R.D. : Je ne suis pas encore dans la projection des 23. Aujourd'hui, je profite de ce bonheur tranquille. Mais ça viendra vite. Ça dépendra de chaque match qu'ils feront en sélection ou en club, ce sera une pierre dans leur jardin ou une étoile dans leur ciel. Ce qui est sûr, c'est que je ne vais pas ouvrir la porte juste pour l'ouvrir. S'il y a de nouveaux prétendants à l'équipe de France, il faudra qu'ils frappent fort. Maintenant, une sélection n'est jamais définitive. Aux joueurs de me montrer leurs ambitions et ce dont ils sont capables.

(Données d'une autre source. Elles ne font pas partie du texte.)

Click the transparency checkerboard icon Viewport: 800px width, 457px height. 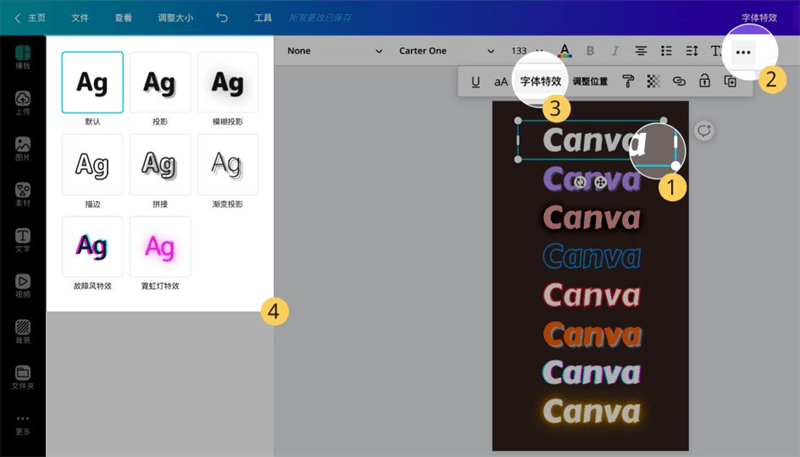tap(653, 81)

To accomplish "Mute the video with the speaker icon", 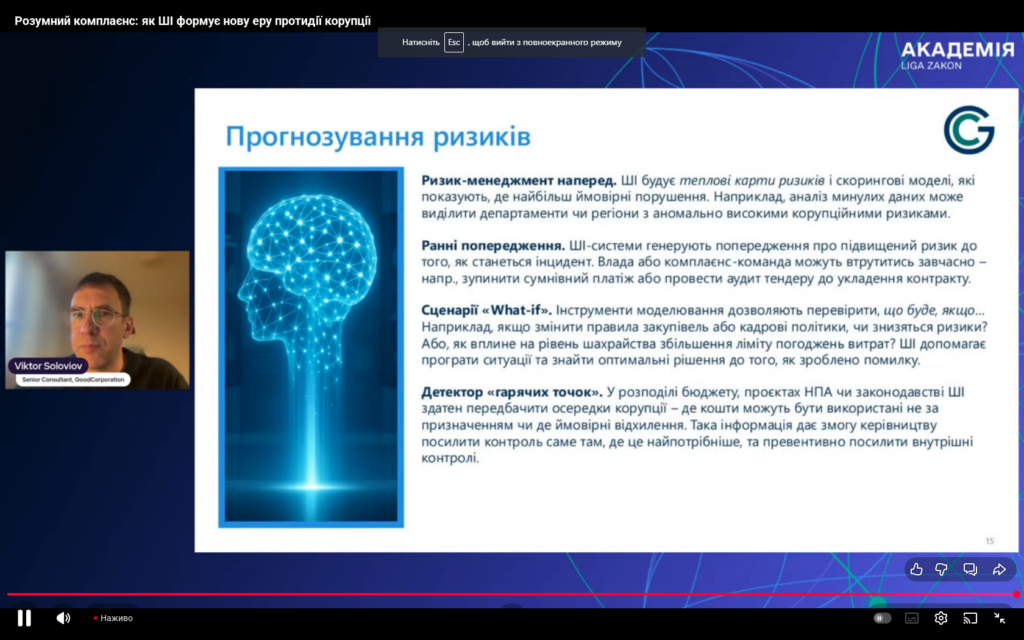I will coord(63,618).
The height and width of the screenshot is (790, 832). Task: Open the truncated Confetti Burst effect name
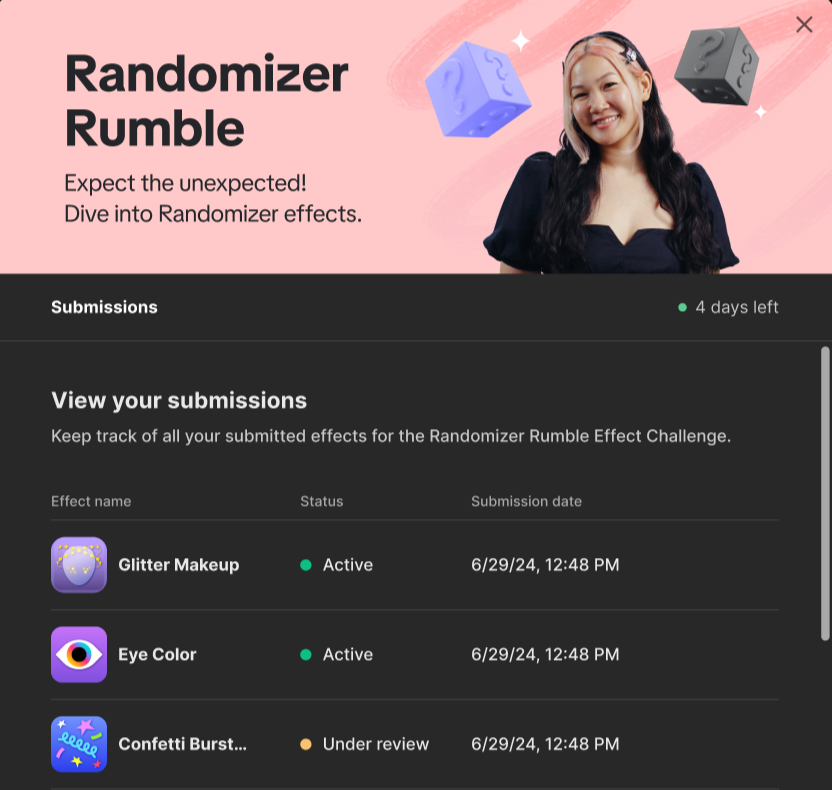tap(183, 744)
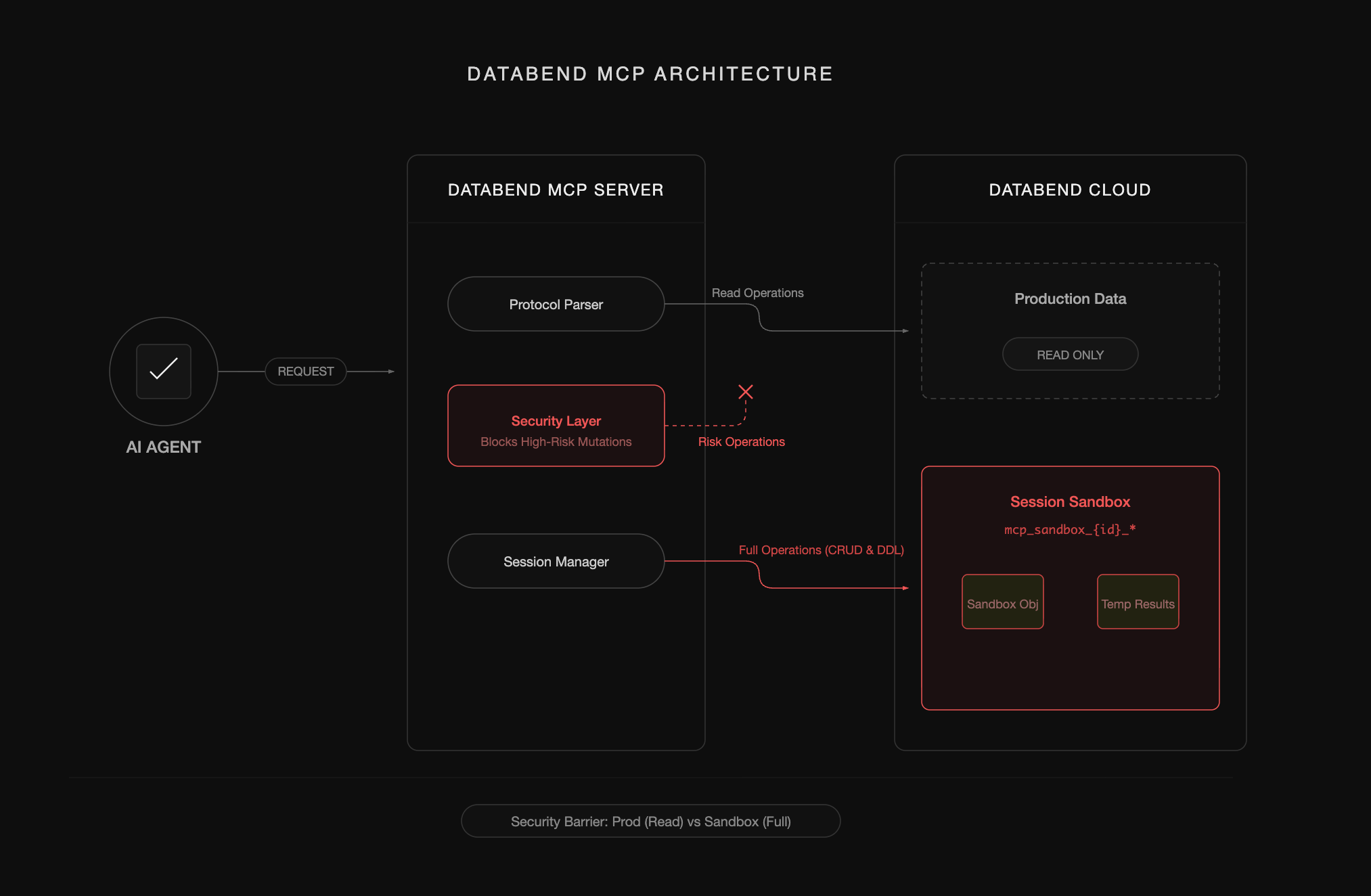Click the AI Agent checkmark icon
The image size is (1371, 896).
(163, 372)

Vous avez plus de certitudes sur vos joueurs qu'avant le Mondial ?
R.D. : Non, j'avais mon équipe en tête et même celle de la finale de Coupe du monde. Même Ribéry ? Mystère&hellip
Dans ce contexte, quel devient l'enjeu du déplacement en Ukraine, mercredi ?
R.D. : Ce match est déjà une préparation pour l'Euro. Pour les joueurs qui seront là, il y aura des enseignements. Ce sera contexte difficile : il fera froid, on va jouer un adversaire solide, qui a absolument envie de nous battre je ne sais pas pourquoi d'ailleurs. Donc c'est un match qu'on prend très sérieux et qu'on doit jouer à fond. Quelque part, ce sera aussi une façon de montrer qu'on avait besoin de personne pour se qualifier et qu'on s'est qualifié tout seul.
Le fait que les éliminatoires de l'Euro aient une incidence sur la désignation des têtes de séries peut-il être une source de motivation supplémentaire à Kiev ?
R.D. : Quoi qu'on fasse en Ukraine, on ne sera pas tête de série car je pense que les Italiens seront devant nous. Je les vois mal perdre face aux Iles Féroé. Les Italiens seront la quatrième tête de série de cet Euro.
Finalement, est-ce que ça n'est pas mieux de ne pas être tête de série sachant qu'il y aura l'Autriche, la Suisse et la Grèce ?
R.D. : (Il rit) Vous avez le droit de le dire mais pas moi... Je ne sais pas, je ne connais pas la valeur des différentes équipes. Je ne fais aucune projection sur un éventuel calendrier. Moi j'espère rencontrer le Luxembourg, Andorre et Malte mais ils ne font pas partie des qualifiés. En tout cas, c'est vrai qu'il y a un groupe qui risque d'être compliqué, c'est celui de l'Italie.